Spinal intradural hematomas (SIHs) are rare but potentially catastrophic complication of neuraxial anesthesia. For this study, we identified fewer than 100 cases reported in the literature [ Table 1 ].[ 1 , 4 , 7 ] Our review of this particular case highlights how after spinal anesthesia performed in a postpartum female, early recognition and surgical removal of a T12-L5 subdural hematoma resulted in marked symptom resolution.


Table 1:

Summary of reported cases of spinal hematoma in the literature with varied etiologies, hematoma types, clinical presentations, management strategies, and outcomes.

 

Clinical symptoms of SIHs

Symptoms for patients with SIH usually appear within 3–5-day postepidural anesthesia. This is likely due to the gradual expansion of the hematoma.[ 9 ] Pain – often gluteal or radiating – is common and may be misinterpreted as being due to benign postpartum causes.[ 2 , 5 , 7 ] In our patient, the sudden, nocturnal worsening of pain unresponsive to analgesics prompted immediate further investigation.

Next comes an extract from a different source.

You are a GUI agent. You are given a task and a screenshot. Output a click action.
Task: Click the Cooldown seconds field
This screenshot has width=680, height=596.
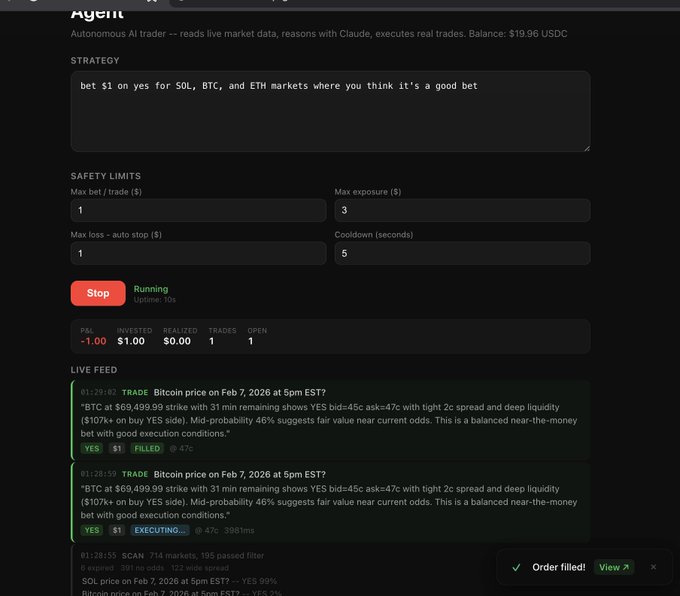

MR studies diagnostic for SIH

MRI studies in general are the diagnostic “gold standard” or study of choice for diagnosing SIH. Typical MR characteristics of SIH include hyperintensity of the hematoma on T1-weighted and hypointensity on T2-weighted images. Our patient’s MR demonstrated an early subacute hematoma compressing the conus cauda equina from T12 to L5.

Bleeding risks for SIH

SIHs often occur in patients with coagulopathies or on anticoagulants.[ 3 , 4 , 8 ] However, our patient lacked such risk factors. Rather, she developed the SIH due to epidural needle insertion.

Surgical indications and timing for SIH

Emergent surgical decompression improves outcomes for patients presenting with acute paraplegia attributed to SIH. Our patient underwent emergent surgery and did well. Her outcome reinforces the overall need for early diagnosis based on clinical anticipation of an SIH, prompt MR imaging, and timely surgical intervention/decompression of the SIH to minimize the postoperative neurological sequelae.

CONCLUSION

Four-day postpartum, a 34-year-old female presented with complete motor/sensory paraplegia with loss of sphincter function attributed to a T12/L5 MR-documented acute subdural hematoma. She underwent an emergent surgical T12-L5 decompressive laminectomy, and within 3 postoperative months, nearly fully recovered.

Ethical approval:

Institutional review board approval is not required.

Declaration of patient consent:

The authors certify that they have obtained all appropriate patient consent.

Financial support and sponsorship:

Nil.

Conflicts of interest:

There are no conflicts of interest.

Use of artificial intelligence (AI)-assisted technology for manuscript preparation:

The authors confirm that there was no use of artificial intelligence (AI)-assisted technology for assisting in the writing or editing of the manuscript and no images were manipulated using AI.

Disclaimer

The views and opinions expressed in this article are those of the authors and do not necessarily reflect the official policy or position of the Journal or its management. The information contained in this article should not be considered to be medical advice; patients should consult their own physicians for advice as to their specific medical needs.